Mesajı Okuyun
Old 26-07-2014, 23:14   #8
bower

 
İnceleme Imar Kanunu M.18 , Geçici M. 11 ; Kaçak Yapinin Yikiminda Yürütmeyi Durdurma Karari Verilmesi

SAYIN MESLEKTAŞLARIM FORUMDA DAHA ÖNCEDEN DANIŞMIŞ OLDUĞUM KONUDAKİ YENİ GELİŞMELER HAKKINDA FİKİRLERİNİZİ ALMAK İSTEMEKTEYİM.

Soruma konu olay, tapulu arazi üzerinde malikler dışındaki kişilerce yapılan kaçak yapıların(tek katlı bir ev ve depo) mühürlenmesi/yıkımı işleminin iptali hakkındadır.

Söz konusu arazinin bulunduğu bölgede belediye tarafından 1991 yılında İmar Kanunu m. 18 uygulaması yapılmış ve tapuda malik olarak gözüken kişilerin başka bir yerde bulunan arazileri şuyulandırma uygulaması sonucu şuanki kaçak yapıların bulunduğu hazine arazisine kaydırılmıştır. 18 uygulamasının yapıldığı dönemde de arazi üzerinde bulunan kaçak yapılar o tarihten bu yana el değiştirerek en son 2009 senesinde şuanki kullanıcısına köy senedi ile satılmıştır.

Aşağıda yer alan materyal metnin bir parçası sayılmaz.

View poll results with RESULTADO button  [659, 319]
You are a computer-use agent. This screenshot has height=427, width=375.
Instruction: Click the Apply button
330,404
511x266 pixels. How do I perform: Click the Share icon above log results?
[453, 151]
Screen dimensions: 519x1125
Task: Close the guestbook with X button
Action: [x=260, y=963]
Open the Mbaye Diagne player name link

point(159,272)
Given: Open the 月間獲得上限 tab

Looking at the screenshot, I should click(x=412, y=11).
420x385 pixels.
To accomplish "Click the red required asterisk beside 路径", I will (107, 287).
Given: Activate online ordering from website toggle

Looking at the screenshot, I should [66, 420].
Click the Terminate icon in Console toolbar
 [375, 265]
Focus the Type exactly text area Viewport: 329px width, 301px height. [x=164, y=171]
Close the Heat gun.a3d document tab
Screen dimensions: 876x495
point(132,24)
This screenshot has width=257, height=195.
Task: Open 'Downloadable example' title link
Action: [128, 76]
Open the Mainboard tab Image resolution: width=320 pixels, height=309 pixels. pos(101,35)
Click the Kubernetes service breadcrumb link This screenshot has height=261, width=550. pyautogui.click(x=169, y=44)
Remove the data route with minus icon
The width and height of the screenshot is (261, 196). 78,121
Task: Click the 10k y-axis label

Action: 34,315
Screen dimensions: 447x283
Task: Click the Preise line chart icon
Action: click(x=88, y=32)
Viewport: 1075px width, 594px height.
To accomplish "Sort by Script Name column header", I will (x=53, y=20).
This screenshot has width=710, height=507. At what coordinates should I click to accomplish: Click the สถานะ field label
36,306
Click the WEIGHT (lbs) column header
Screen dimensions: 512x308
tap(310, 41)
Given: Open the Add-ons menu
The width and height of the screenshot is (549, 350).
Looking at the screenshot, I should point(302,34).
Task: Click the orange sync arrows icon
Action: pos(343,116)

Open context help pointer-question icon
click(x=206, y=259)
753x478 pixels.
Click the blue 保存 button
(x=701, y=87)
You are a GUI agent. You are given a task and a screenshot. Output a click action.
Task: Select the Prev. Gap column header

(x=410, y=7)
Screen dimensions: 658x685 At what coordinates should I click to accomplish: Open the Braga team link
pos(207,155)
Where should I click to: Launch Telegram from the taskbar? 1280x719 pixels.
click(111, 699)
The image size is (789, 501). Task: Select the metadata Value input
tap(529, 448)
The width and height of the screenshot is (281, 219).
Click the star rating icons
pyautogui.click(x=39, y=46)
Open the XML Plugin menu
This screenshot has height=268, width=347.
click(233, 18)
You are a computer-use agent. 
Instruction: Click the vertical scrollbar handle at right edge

Ancak yapılan bu köy senedine karşın, arazi 1991 senesinde şuanki maliklerin murisi adına kaydedilmiş bulunmaktadır. Tapudaki intikalden sonra şuanki malikler tarafından yaptırılan harita tespiti sonucu kaçak yapıların söz konusu arazi üzerinde olduğu tespit edilmiştir. Bunun üzerine maliklerce belediye ve kaçak yapı kullanıcısına ihtarname çekilmiş ve belediyeye yapılan bir başvuru ile yapılar hakkında yıkım kararı alınmış olup, mühürleme işleminden sonra İmar Kanunu m. 32 gereği yasal süre beklenmeye başlanmıştır. Keza söz konusu yapıların ruhsatı da bulunmamaktadır.

Bu yıkım kararına karşı kaçak yapı kullanıcı kişi; burayı satın aldığını , bu yapıda adına kayıtlı su bağlantısı ve elektrik bağlantısı olduğunu, buranın vergilerini ödediğini belirterek yürütmenin durdurulması ve işlemin iptali için idari yargıda dava açmıştır. Mahkeme başvuru üzerine YD kararı vermiş. Ancak belediye YD'ye itiraz süresini kaçırmış olup, davaya ilişkin savunmasını ve araziye ilişkin tapu kayıtlarını süresinde mahkemeye sunabilmiştir.
Sizce davadan haberi sonradan olan malikler belediyenin YD'ye itiraz süresini kaçırması dolayısıyla belediye aleyhine tazminat davası açabilirler mi; keza mühür şu aşamada mühür sökülmüş olup yıkım kararı durmuş ve arazi maliklerce kullanılamaz durumda bulunmaktadır. Adli tatil olması sebebiyle bildiğim kadarıyla esas hakkında karar veremeyecek olan mahkemenin kararı da yıkım açısından süre kaybı olmaktadır.

Ayrıca malikler açısından idari davaya müdahale şu aşamada mümkün müdür, yoksa dava sonucunu bekleyip aleyhe bir durum olması durumunda dava açmak mı daha yararlı olabilir ?

Kaçak yapı kullanıcısının ruhsatı ve tapusu bulunmamasına rağmen elektrik, su bağlantısının olması yasal mıdır? ( İmar Kanunu geçici 11. maddesi ve Türk Ceza Kanunu m. 184 doğrultusunda.)
Sabırla okuyanlara, bilgilerini aktaranlara şimdiden ayrı ayrı teşekkür ederim.